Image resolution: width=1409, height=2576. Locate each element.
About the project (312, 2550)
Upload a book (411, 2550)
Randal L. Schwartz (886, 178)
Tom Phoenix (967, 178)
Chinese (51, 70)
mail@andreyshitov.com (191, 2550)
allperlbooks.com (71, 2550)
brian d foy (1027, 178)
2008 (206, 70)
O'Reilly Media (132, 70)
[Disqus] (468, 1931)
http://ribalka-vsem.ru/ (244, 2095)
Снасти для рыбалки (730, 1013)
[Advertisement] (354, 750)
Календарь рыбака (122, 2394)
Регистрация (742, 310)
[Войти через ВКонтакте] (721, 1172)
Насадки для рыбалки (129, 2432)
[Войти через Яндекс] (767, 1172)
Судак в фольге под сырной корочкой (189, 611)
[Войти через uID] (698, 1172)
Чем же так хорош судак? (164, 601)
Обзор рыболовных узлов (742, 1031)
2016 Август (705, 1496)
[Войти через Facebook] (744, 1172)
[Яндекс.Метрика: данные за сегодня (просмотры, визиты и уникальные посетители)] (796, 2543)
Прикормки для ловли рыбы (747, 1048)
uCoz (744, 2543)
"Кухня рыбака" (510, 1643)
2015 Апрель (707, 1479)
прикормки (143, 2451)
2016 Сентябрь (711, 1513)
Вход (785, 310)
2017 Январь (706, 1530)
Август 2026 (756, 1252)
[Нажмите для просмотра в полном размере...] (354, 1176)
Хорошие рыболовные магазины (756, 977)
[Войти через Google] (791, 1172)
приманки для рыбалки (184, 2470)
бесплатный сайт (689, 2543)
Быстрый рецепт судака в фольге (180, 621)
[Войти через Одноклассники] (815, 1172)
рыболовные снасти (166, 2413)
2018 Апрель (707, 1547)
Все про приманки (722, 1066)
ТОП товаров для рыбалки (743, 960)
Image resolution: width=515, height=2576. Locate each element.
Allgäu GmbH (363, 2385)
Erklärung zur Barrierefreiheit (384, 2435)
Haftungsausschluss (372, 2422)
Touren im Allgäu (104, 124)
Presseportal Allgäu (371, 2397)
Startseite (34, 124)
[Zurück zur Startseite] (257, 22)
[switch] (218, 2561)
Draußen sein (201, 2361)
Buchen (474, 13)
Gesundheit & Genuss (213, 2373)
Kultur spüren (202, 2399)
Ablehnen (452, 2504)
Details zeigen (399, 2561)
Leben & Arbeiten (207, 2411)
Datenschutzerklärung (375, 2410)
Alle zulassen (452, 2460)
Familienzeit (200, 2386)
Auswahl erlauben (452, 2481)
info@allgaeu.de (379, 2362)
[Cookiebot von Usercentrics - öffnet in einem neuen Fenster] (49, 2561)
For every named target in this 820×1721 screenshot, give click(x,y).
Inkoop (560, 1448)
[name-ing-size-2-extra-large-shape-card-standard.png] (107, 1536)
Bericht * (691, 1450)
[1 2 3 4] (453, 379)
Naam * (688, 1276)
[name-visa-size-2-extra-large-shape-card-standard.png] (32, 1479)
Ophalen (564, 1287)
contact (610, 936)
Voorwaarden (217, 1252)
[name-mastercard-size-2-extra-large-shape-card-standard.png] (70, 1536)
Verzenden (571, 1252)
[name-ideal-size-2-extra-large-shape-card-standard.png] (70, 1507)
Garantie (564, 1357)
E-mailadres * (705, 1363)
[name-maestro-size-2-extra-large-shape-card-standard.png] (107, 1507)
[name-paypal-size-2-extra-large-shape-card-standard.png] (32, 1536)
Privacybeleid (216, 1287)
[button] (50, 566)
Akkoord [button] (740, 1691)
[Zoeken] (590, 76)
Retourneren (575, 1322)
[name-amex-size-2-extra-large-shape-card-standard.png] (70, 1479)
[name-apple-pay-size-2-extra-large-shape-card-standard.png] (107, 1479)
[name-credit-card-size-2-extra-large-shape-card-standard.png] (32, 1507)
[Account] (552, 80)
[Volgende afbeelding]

====

▶ _Prompt_
Write out, exactly and with nothing else, the lines of the listing above from its first line through the line with "Gesundheit & Genuss (213, 2373)".

▶ _Answer space_
Image resolution: width=1409, height=2576. Locate each element.
About the project (312, 2550)
Upload a book (411, 2550)
Randal L. Schwartz (886, 178)
Tom Phoenix (967, 178)
Chinese (51, 70)
mail@andreyshitov.com (191, 2550)
allperlbooks.com (71, 2550)
brian d foy (1027, 178)
2008 (206, 70)
O'Reilly Media (132, 70)
[Disqus] (468, 1931)
http://ribalka-vsem.ru/ (244, 2095)
Снасти для рыбалки (730, 1013)
[Advertisement] (354, 750)
Календарь рыбака (122, 2394)
Регистрация (742, 310)
[Войти через ВКонтакте] (721, 1172)
Насадки для рыбалки (129, 2432)
[Войти через Яндекс] (767, 1172)
Судак в фольге под сырной корочкой (189, 611)
[Войти через uID] (698, 1172)
Чем же так хорош судак? (164, 601)
Обзор рыболовных узлов (742, 1031)
2016 Август (705, 1496)
[Войти через Facebook] (744, 1172)
[Яндекс.Метрика: данные за сегодня (просмотры, визиты и уникальные посетители)] (796, 2543)
Прикормки для ловли рыбы (747, 1048)
uCoz (744, 2543)
"Кухня рыбака" (510, 1643)
2015 Апрель (707, 1479)
прикормки (143, 2451)
2016 Сентябрь (711, 1513)
Вход (785, 310)
2017 Январь (706, 1530)
Август 2026 (756, 1252)
[Нажмите для просмотра в полном размере...] (354, 1176)
Хорошие рыболовные магазины (756, 977)
[Войти через Google] (791, 1172)
приманки для рыбалки (184, 2470)
бесплатный сайт (689, 2543)
Быстрый рецепт судака в фольге (180, 621)
[Войти через Одноклассники] (815, 1172)
рыболовные снасти (166, 2413)
2018 Апрель (707, 1547)
Все про приманки (722, 1066)
ТОП товаров для рыбалки (743, 960)
Image resolution: width=515, height=2576. Locate each element.
Allgäu GmbH (363, 2385)
Erklärung zur Barrierefreiheit (384, 2435)
Haftungsausschluss (372, 2422)
Touren im Allgäu (104, 124)
Presseportal Allgäu (371, 2397)
Startseite (34, 124)
[Zurück zur Startseite] (257, 22)
[switch] (218, 2561)
Draußen sein (201, 2361)
Buchen (474, 13)
Gesundheit & Genuss (213, 2373)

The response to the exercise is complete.